Enunciado: Quantas linhas dos itens abaixo contêm a palavra “Task”, levando em conta maiúsculas e minúsculas? Responda apenas com o número.

Itens exibidos:
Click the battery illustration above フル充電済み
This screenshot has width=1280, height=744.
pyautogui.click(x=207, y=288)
* * *
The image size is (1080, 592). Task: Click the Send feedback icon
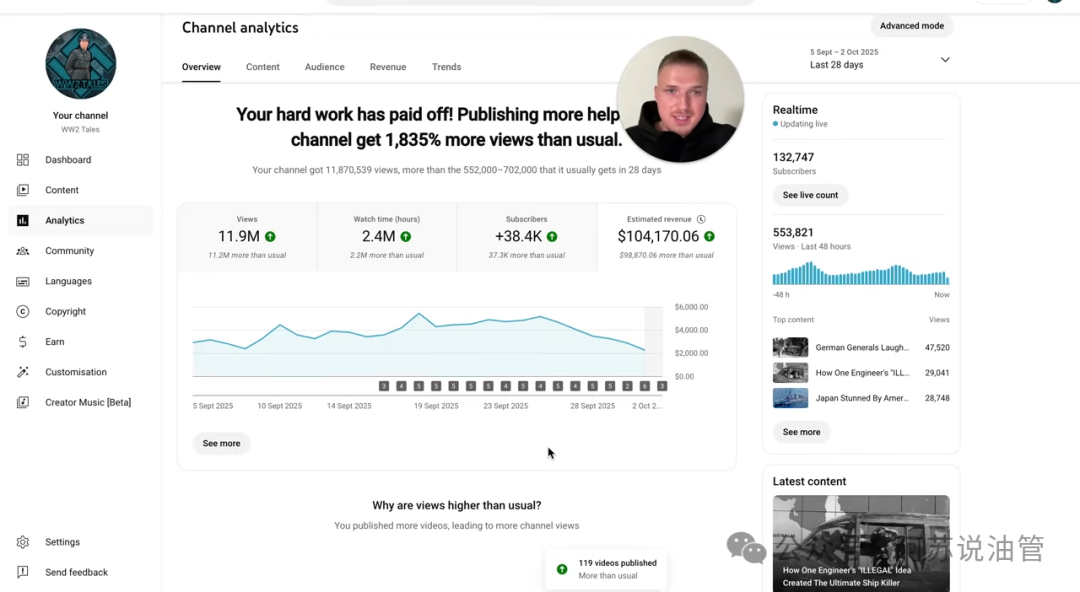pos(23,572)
--
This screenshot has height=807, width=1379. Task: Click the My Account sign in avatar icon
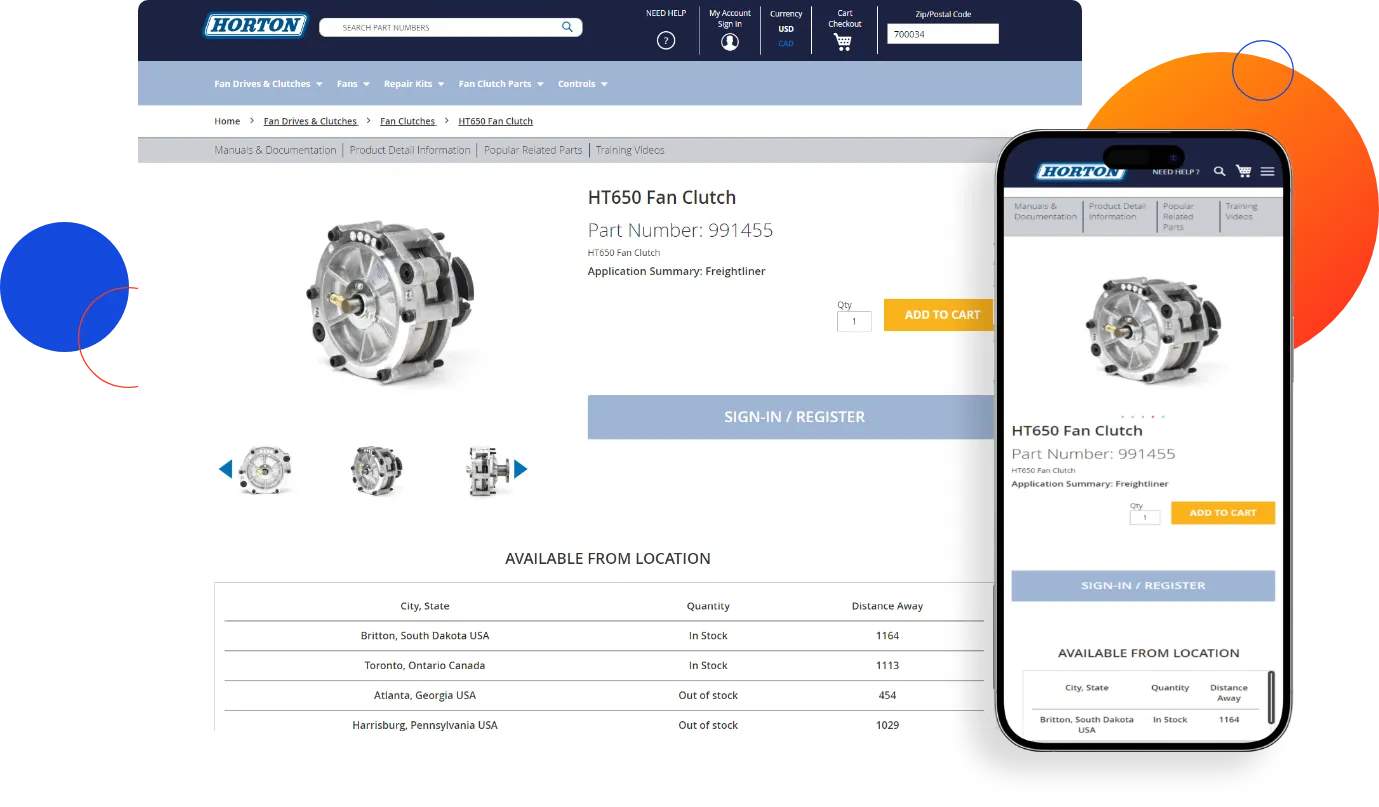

Resposta: 2